The history of sports medicine
Sports and exercise medicine, often known as SEM, is the most recently recognised medical specialty in the UK, becoming established as a faculty by the Royal College of Physicians just ten years ago. Yet the history of sports medicine is a lengthy one and SEM’s reach in the general public is extensive, from the very highest level of athletic endeavour to those leading a purely sedentary life.
The aim of sports and exercise medicine is to deliver expert care in injury management and illness, physical activity and sport. Sports medicine can be applied to an individual or team’s performance at any level, both in the prevention and rehabilitation of injury. Exercise as a tool for health is now heavily promoted as physical inactivity is one of the leading problems affecting public health in the UK.
Sports medicine in ancient times
Hippocrates (469-399 BC) is described as the ‘Father of Medicine’ and is probably the most famous of the Greek physicians. He was thought to be an army physician at one point, but the works of medical literature attributed to him seem to be devoted more to the description of athletic injuries.
Wrestling was very popular in Greek times and most young men would join the palaestra or wrestling school. Another popular sport was pankration, a mixture of boxing, judo and wrestling, and the diagnosis and treatment of injury that Hippocrates described relates closely to injury types common to these sports.
Hippocrates learned his art from Herodocus, who was a physician, but was also known as a ‘trainer of athletes’. Herodocus is credited with the use of therapeutic exercise as a way to help with the healing of injury.
However, the link between medicine and sport in ancient times is best exemplified by Galen, a doctor in the second century AD, who could claim the title of father of sports medicine. His first post was as doctor and surgeon to the gladiators in Pergamum before moving to Rome where he became the personal physician to the emperor Marcus Aurelius.

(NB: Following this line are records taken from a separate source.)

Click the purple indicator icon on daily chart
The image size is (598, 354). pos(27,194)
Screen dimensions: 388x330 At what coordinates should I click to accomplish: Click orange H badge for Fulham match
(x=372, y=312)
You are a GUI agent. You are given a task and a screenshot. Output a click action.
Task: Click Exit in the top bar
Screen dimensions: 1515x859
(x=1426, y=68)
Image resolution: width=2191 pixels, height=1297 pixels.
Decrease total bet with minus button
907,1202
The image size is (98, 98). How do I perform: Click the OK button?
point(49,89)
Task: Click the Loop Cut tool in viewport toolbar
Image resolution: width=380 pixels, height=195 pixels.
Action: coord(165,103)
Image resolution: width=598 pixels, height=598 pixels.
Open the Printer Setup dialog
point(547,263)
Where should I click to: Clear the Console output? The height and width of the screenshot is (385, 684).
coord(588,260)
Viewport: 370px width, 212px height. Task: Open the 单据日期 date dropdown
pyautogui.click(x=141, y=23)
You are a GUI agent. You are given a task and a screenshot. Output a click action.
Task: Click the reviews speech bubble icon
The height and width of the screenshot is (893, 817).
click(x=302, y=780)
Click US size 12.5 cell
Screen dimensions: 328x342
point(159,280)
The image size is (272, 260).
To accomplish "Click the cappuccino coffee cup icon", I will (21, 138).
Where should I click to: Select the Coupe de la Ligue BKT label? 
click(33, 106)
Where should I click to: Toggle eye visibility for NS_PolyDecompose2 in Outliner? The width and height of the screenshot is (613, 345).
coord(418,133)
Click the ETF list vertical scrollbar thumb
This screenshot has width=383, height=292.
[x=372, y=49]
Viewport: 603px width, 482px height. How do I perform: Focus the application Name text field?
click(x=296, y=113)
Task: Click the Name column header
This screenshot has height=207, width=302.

The establishment of sports medicine
In modern times, the establishment of sports medicine can be traced back to the 1928 Winter Olympics, held in St Moritz. A committee was formed to organise an International Congress of Sports Medicine. Not just for the treatment of sports-related injuries, but also to develop the concept of preventing its occurrence.
The Olympics were key to the development of sports medicine in modern times and in 1968, Dr J.C. Kennedy organised a team of doctors to accompany the Canadian athletic team to the 1968 Summer Olympics and in 1972 he was made the Chief Medical Office for the Olympics that were held in Munich.
The future of sports medicine
Scientific advances, in the form of developing more advanced sports equipment that lessens the chance of injury, new technology to more accurately diagnose and, from there, more specialised care and innovative therapies to treat and rehabilitate, are the future of sports medicine.